*** Block opens ***

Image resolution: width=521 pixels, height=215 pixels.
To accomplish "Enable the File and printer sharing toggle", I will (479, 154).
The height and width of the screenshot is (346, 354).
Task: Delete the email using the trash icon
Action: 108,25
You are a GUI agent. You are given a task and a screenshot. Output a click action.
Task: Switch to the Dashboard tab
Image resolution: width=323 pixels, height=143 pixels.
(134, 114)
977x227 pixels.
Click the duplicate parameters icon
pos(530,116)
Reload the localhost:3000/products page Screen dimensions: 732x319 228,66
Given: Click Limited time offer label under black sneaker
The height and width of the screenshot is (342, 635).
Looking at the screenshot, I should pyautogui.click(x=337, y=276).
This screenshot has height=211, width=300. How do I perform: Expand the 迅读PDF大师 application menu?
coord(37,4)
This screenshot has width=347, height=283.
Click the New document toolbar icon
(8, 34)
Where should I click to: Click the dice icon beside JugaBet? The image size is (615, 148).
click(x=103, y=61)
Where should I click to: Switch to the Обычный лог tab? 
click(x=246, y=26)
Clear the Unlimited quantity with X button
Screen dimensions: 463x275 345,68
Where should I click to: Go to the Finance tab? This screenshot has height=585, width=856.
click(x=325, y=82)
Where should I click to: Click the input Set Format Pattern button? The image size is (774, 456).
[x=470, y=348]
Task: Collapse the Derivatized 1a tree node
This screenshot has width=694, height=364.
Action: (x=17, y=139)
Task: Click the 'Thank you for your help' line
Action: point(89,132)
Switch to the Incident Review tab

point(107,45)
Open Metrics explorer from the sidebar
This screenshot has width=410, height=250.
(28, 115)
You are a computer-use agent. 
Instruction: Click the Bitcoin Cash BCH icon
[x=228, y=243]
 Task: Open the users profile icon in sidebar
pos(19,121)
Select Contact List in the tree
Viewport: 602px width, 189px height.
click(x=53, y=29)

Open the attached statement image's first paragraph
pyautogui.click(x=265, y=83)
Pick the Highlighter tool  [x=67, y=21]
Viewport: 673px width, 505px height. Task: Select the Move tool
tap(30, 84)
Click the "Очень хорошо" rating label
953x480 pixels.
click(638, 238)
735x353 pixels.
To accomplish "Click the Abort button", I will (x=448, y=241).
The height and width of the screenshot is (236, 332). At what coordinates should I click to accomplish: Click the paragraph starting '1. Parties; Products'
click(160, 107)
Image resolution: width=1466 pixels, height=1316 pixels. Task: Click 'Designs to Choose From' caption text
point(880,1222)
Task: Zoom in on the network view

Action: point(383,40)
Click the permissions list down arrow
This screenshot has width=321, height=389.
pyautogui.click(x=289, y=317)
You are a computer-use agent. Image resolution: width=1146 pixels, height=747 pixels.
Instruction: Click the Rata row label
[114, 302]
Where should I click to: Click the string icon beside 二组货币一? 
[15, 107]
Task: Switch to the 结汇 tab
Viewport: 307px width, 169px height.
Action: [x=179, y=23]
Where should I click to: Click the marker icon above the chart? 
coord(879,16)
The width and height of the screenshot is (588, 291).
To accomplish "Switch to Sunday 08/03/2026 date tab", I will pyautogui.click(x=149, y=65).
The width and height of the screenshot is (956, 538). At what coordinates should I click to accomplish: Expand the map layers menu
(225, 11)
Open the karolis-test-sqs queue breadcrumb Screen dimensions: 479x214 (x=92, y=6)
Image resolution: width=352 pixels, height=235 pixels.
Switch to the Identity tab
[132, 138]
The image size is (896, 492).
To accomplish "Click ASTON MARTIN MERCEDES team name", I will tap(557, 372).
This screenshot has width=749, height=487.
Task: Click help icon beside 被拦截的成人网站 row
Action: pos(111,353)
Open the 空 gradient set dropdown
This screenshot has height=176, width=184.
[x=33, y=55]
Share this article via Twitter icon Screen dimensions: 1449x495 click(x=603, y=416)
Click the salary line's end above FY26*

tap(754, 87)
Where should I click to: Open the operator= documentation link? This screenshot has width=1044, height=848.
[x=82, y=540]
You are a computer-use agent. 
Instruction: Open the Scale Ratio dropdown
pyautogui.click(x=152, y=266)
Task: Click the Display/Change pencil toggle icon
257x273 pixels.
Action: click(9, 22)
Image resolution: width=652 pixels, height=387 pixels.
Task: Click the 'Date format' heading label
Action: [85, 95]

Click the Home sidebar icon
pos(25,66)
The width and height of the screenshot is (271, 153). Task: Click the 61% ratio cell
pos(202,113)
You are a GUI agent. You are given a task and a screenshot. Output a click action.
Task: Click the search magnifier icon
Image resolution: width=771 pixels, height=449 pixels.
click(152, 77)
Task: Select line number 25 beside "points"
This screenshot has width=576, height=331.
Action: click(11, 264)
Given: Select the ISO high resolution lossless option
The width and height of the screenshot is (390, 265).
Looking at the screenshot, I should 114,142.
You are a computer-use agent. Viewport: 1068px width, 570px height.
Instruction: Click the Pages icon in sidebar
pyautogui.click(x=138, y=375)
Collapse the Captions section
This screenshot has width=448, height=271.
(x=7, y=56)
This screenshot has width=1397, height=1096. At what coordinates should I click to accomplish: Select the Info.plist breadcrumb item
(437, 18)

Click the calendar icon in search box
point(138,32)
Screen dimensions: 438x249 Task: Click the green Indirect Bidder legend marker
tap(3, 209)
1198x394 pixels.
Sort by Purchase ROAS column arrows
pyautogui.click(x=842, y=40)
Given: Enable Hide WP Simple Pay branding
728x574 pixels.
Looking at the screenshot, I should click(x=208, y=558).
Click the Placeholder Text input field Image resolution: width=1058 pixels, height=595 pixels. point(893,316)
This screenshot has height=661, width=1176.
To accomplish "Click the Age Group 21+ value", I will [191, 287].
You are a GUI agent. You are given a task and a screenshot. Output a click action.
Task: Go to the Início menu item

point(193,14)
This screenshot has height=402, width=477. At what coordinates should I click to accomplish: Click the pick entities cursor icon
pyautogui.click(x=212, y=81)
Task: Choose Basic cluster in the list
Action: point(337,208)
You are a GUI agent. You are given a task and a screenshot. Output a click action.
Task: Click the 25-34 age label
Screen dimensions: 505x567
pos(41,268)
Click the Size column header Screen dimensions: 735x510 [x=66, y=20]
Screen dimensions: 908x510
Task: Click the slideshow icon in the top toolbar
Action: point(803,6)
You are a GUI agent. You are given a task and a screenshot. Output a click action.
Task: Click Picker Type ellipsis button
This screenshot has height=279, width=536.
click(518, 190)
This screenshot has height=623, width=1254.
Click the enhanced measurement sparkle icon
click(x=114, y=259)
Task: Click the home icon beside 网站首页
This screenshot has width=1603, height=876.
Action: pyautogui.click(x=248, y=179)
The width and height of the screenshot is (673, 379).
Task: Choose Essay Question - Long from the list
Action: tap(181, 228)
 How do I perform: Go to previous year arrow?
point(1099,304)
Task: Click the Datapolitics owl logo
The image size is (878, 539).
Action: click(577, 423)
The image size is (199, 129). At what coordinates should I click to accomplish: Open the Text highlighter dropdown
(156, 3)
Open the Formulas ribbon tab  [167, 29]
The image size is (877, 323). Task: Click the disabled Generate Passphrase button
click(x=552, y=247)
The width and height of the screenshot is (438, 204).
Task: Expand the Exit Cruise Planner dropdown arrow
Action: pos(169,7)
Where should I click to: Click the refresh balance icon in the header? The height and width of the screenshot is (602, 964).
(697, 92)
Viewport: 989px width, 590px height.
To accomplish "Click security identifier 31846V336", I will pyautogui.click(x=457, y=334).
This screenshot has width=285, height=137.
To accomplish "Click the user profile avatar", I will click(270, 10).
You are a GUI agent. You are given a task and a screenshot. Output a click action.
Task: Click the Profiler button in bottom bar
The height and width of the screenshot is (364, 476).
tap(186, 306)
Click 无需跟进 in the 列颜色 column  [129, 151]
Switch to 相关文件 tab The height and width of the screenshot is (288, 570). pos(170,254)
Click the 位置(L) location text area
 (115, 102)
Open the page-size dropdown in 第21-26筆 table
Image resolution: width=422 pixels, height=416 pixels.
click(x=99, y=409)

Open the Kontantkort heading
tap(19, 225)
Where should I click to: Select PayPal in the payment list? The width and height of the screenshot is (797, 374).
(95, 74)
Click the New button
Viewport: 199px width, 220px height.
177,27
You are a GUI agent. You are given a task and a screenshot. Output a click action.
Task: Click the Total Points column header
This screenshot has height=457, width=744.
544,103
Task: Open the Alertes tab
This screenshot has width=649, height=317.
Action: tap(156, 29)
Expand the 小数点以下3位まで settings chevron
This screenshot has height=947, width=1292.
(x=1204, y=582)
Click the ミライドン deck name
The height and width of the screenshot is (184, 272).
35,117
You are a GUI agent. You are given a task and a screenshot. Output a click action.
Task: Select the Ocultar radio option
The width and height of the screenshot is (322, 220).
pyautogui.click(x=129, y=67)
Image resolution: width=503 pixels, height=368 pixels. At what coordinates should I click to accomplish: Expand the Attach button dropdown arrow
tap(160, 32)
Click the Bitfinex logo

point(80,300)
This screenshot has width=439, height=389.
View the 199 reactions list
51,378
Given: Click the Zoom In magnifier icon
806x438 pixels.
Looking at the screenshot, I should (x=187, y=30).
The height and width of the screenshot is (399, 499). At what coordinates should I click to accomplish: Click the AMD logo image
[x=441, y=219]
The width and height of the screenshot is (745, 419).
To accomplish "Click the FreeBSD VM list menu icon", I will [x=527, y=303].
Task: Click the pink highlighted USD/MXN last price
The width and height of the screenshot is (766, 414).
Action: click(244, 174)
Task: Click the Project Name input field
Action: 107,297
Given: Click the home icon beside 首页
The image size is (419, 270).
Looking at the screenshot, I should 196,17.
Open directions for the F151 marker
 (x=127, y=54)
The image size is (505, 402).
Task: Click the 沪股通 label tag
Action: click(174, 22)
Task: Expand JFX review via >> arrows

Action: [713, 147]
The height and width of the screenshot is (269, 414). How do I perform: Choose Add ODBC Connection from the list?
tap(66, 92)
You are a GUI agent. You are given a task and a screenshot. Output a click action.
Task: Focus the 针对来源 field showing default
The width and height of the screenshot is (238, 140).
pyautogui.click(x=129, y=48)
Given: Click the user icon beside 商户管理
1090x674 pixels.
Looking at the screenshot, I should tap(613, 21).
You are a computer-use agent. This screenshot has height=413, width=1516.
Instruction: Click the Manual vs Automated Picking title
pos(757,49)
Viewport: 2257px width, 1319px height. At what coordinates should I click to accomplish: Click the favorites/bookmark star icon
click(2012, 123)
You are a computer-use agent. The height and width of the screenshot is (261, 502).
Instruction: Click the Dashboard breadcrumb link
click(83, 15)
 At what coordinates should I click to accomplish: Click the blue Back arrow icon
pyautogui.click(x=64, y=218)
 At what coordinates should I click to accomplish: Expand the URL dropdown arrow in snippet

*** Block closes ***

**What to do:** Starting at the line that contains "The image size is (199, 129)." and stopping after the line that contains "Open the Formulas", write out every line exactly as it appears above, and no other line.

**Result of the exercise:**
The image size is (199, 129). At what coordinates should I click to accomplish: Open the Text highlighter dropdown
(156, 3)
Open the Formulas ribbon tab  [167, 29]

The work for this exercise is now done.